Extrait du texte:
::::::::::

Graux, qui ne se posait pas de questions sur ses propres nuits avec sa «ménagère», une jeune fille de quinze ans, est choqué par la liberté affichée de Lady Makinson, femme mariée pourtant et mère de famille. Au trouble moral du planteur, qui doit lui-même épouser sa fiancée trois mois plus tard, quand elle l'aura rejoint après la saison des pluies, se mêle bientôt un trouble physique: la belle Anglaise lui fait partager sa couche.
Teintée d'immaturité sentimentale, la rigueur de Graux s'écroule et les échos en parviennent jusqu'en France, dans ses lettres. Émilienne, la fiancée, qui est tout le contraire d'une écervelée, décide de précipiter le mouvement et accourt au Congo... que Ferdinand a quitté sur les talons de Lady Makinson.

::::::::::

Données extraites:
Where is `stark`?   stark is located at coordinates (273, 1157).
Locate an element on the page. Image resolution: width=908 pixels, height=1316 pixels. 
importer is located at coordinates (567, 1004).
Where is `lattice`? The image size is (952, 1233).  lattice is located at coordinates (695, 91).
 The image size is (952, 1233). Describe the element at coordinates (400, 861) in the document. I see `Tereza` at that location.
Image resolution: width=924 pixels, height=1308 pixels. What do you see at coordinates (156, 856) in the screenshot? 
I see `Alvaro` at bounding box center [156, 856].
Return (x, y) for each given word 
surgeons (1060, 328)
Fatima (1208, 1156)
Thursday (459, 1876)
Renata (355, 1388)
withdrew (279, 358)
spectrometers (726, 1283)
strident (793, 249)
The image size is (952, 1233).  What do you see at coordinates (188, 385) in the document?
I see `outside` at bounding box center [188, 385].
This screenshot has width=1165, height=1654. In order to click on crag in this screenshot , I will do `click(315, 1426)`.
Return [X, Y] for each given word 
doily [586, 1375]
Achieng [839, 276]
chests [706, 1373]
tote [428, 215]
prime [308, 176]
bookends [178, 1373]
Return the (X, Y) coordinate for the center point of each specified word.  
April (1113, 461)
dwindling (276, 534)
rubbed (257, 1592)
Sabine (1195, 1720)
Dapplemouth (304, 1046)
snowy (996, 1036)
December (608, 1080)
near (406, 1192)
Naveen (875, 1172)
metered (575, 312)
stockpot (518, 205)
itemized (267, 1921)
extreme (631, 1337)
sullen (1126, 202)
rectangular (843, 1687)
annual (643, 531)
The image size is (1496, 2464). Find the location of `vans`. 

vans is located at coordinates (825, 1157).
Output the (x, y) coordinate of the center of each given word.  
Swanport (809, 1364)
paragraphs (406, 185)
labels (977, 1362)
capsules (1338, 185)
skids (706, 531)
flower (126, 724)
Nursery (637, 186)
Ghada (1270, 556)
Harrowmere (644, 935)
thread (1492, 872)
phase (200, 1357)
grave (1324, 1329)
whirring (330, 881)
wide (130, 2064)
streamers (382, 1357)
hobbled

::::::::::

Consigne:
Recopiez fidèlement le passage du texte sur Graux, depuis « Teintée d'immaturité sentimentale, la » jusqu'à « de Lady Makinson. » inclus. Il n'est pas nécessaire de consulter les enregistrements.

Résultat attendu:
Teintée d'immaturité sentimentale, la rigueur de Graux s'écroule et les échos en parviennent jusqu'en France, dans ses lettres. Émilienne, la fiancée, qui est tout le contraire d'une écervelée, décide de précipiter le mouvement et accourt au Congo... que Ferdinand a quitté sur les talons de Lady Makinson.